We mitigated this by ensuring critical pods have anti-affinity rules to spread across nodes:

affinity:
  podAntiAffinity:
    requiredDuringSchedulingIgnoredDuringExecution:
    - labelSelector:
        matchLabels:
          app: api
      topologyKey: kubernetes.io/hostname

This ensures we don't have all replicas of critical services on one node.

Less buffer for traffic spikes: If we suddenly get 2x traffic, we might hit capacity limits.

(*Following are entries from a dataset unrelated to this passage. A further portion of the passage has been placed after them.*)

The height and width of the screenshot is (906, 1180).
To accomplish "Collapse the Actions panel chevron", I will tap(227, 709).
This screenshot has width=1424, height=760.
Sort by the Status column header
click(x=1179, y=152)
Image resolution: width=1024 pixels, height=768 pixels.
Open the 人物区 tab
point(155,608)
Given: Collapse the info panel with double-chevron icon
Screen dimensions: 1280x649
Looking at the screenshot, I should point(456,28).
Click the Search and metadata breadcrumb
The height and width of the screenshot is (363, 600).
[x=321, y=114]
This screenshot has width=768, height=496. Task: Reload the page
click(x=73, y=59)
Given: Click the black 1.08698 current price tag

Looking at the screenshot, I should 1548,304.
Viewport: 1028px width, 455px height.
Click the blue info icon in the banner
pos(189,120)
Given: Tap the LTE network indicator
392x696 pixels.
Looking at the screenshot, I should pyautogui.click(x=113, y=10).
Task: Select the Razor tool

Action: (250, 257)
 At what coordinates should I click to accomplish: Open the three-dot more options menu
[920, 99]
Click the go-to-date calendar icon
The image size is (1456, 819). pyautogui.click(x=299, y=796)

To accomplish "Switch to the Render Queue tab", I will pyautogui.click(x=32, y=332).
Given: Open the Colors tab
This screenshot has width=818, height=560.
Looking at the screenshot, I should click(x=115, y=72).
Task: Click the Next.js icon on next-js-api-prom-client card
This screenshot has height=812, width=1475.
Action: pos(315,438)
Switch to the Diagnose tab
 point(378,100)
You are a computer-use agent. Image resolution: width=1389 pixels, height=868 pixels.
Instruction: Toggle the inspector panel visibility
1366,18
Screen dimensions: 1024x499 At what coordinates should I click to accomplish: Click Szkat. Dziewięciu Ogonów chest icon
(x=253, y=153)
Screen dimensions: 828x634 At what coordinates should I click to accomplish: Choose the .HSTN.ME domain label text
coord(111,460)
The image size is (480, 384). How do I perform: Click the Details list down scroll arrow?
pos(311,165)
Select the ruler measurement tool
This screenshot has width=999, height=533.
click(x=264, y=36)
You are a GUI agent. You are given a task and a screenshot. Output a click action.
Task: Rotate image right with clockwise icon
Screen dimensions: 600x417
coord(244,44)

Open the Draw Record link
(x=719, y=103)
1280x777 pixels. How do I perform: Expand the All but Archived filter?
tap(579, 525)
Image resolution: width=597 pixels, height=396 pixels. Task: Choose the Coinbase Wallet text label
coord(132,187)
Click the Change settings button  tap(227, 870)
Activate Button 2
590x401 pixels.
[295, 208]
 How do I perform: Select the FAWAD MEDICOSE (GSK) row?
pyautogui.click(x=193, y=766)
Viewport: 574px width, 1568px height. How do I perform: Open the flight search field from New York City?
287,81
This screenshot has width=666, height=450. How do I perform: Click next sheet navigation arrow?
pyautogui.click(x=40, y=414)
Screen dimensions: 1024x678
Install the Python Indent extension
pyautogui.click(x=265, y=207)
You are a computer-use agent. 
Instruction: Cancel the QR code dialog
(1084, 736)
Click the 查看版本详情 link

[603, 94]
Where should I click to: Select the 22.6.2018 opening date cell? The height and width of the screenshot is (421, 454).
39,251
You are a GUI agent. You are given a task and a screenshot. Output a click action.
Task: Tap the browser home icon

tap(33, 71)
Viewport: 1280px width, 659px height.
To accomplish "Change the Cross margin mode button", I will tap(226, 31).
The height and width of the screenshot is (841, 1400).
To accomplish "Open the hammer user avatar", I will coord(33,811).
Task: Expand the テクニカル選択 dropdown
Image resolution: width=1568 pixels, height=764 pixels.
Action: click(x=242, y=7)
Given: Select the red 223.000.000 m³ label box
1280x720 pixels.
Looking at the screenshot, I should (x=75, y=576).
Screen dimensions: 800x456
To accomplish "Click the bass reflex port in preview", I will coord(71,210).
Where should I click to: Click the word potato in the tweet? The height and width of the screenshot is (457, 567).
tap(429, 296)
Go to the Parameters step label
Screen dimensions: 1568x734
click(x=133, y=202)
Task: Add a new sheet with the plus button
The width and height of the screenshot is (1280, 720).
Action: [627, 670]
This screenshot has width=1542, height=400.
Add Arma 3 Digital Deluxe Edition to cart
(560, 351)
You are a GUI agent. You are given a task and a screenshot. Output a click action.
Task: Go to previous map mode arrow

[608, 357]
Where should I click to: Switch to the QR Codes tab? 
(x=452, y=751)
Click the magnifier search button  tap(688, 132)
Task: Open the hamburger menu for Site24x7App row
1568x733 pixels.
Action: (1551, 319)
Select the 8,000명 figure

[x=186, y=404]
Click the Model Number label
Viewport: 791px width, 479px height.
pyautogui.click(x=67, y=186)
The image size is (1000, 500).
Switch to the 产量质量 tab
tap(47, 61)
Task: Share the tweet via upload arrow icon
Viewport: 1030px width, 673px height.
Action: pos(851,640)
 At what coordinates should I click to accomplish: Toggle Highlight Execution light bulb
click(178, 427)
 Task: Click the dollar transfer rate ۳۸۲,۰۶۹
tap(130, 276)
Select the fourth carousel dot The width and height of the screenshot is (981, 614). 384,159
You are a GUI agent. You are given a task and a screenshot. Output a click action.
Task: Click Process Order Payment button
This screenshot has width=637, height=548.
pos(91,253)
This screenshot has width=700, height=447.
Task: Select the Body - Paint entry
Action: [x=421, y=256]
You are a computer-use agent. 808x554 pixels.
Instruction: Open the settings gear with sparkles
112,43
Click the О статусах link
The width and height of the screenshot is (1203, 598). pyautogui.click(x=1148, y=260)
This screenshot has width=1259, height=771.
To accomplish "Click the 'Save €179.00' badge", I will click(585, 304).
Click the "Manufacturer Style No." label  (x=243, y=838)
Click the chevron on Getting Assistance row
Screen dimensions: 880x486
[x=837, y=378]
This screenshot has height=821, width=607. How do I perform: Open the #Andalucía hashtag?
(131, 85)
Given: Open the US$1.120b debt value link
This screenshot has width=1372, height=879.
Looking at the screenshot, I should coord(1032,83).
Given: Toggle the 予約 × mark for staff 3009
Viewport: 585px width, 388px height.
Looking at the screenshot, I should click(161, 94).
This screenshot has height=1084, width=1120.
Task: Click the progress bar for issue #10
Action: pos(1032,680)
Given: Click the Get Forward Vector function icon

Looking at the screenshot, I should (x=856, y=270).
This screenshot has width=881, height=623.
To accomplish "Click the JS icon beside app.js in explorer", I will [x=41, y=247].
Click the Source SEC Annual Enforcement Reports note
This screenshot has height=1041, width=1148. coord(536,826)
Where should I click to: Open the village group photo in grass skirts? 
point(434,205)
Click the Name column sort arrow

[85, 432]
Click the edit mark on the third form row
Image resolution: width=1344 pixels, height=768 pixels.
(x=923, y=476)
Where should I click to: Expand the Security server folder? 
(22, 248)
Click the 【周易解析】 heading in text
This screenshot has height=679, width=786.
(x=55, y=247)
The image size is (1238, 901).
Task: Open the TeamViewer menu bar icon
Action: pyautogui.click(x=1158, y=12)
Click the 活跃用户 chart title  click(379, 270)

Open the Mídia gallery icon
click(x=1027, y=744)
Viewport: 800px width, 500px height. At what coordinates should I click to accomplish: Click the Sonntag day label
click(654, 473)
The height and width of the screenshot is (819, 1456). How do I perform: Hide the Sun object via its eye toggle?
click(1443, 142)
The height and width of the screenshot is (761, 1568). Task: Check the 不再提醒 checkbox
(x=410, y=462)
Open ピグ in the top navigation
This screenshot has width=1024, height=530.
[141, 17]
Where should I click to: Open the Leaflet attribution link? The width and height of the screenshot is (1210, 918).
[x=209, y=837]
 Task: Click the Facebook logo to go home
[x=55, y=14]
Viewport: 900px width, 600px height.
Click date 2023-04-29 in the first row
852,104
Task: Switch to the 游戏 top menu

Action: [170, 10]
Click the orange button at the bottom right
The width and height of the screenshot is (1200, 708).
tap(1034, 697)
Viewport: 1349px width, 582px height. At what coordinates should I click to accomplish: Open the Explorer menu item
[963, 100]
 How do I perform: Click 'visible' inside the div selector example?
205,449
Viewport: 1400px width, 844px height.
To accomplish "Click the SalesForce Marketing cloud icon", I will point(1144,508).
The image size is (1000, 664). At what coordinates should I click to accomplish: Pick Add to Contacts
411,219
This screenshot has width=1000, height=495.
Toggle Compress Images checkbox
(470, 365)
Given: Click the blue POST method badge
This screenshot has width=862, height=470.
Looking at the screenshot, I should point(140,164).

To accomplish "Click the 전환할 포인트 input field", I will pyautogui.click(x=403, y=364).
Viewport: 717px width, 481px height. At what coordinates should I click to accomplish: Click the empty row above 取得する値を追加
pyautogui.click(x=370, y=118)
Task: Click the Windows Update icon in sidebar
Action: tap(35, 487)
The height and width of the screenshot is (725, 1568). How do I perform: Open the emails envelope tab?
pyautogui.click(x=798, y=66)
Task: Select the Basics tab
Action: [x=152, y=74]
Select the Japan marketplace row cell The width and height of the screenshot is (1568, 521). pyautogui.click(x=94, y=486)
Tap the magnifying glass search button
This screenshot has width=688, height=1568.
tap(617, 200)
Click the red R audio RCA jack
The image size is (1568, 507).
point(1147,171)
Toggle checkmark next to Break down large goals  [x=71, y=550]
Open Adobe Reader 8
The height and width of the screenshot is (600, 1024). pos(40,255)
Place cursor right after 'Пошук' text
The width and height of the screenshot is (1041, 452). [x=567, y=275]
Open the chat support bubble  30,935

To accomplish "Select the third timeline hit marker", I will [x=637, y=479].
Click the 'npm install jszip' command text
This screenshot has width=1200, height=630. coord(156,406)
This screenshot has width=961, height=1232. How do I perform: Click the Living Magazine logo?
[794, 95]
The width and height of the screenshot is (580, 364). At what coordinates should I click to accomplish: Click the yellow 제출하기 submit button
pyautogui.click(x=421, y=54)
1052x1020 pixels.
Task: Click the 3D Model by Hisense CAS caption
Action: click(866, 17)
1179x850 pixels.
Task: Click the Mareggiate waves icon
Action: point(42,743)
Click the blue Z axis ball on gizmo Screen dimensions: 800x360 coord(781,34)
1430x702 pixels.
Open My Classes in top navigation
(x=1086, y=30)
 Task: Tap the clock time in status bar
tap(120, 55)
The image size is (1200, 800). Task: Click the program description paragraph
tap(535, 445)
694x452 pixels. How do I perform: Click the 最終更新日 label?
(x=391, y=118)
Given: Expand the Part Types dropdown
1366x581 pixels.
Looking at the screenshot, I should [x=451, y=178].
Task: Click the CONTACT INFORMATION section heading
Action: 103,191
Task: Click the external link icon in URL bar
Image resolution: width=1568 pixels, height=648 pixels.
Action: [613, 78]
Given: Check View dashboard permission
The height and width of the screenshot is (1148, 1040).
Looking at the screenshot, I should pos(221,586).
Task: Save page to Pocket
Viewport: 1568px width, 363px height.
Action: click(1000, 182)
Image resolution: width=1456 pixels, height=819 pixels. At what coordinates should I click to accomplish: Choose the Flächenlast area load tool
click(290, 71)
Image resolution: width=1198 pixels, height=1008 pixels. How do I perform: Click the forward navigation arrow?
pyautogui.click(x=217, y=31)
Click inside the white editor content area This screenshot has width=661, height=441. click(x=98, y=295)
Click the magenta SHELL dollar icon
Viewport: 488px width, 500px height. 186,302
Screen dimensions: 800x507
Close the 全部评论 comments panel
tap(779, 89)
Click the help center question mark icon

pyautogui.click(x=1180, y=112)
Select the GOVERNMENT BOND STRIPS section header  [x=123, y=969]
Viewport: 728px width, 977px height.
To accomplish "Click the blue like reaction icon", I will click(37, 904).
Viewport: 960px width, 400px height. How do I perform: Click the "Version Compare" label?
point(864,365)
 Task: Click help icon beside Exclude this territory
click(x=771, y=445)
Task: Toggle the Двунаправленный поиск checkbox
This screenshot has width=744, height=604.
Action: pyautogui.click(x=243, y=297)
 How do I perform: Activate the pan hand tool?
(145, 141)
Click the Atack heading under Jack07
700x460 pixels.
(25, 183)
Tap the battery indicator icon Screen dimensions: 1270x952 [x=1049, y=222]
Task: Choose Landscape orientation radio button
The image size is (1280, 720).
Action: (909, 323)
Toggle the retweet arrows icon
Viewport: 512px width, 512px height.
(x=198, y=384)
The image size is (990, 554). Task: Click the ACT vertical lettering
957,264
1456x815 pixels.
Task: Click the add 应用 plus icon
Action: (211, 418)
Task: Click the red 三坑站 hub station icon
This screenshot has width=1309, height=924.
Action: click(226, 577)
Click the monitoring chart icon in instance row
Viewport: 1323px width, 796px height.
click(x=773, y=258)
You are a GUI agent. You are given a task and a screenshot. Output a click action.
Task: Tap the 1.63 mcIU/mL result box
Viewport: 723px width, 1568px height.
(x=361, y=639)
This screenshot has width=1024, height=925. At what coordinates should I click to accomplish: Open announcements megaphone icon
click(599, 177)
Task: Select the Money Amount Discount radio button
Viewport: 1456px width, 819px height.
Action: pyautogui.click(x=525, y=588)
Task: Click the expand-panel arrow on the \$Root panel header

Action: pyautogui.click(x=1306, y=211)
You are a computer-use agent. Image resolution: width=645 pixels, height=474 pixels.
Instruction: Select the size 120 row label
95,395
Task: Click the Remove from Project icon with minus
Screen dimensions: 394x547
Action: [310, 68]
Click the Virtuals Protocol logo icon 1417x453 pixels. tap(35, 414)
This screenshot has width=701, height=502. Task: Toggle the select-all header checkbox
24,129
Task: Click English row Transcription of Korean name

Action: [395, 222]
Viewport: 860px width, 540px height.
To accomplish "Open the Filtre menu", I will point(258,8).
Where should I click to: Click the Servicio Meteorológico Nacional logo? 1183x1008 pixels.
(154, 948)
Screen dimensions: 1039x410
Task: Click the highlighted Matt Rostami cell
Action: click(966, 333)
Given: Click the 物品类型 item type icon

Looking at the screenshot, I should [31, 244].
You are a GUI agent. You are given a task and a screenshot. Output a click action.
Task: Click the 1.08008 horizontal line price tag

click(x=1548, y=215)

We monitor this closely and have a runbook for rapidly adding nodes if needed. Hetzner can provision new dedicated servers in about 24 hours.

When not to optimize

If you're growing fast, over-provisioning makes sense. Adding capacity takes time with dedicated servers.

If your traffic is spiky, you need buffer capacity to handle bursts.

If you're running latency-sensitive workloads, having extra CPU headroom reduces noisy neighbor effects.

But if you're in steady state and not hitting capacity limits, you're probably paying for servers you don't need.

Monthly review process

Now we review capacity monthly:

  1. Pull Prometheus metrics for CPU and memory usage
  2. Check if utilization exceeds 70% regularly
  3. Look at growth trends (is usage increasing month-over-month?)
  4. Decide if we need to add or remove nodes

Takes about 30 minutes per month. For €1,440/year in savings, that's worth it.

The lesson

Don't set up infrastructure and forget about it. What made sense a year ago might not make sense now.

We over-provisioned initially because we didn't know our usage patterns. After a year of data, we knew we could safely downsize.

The flip side is also true - if we had under-provisioned initially, we would have hit capacity issues and needed to scale up.

Starting with more capacity is fine. But eventually you should look at what you actually use and adjust.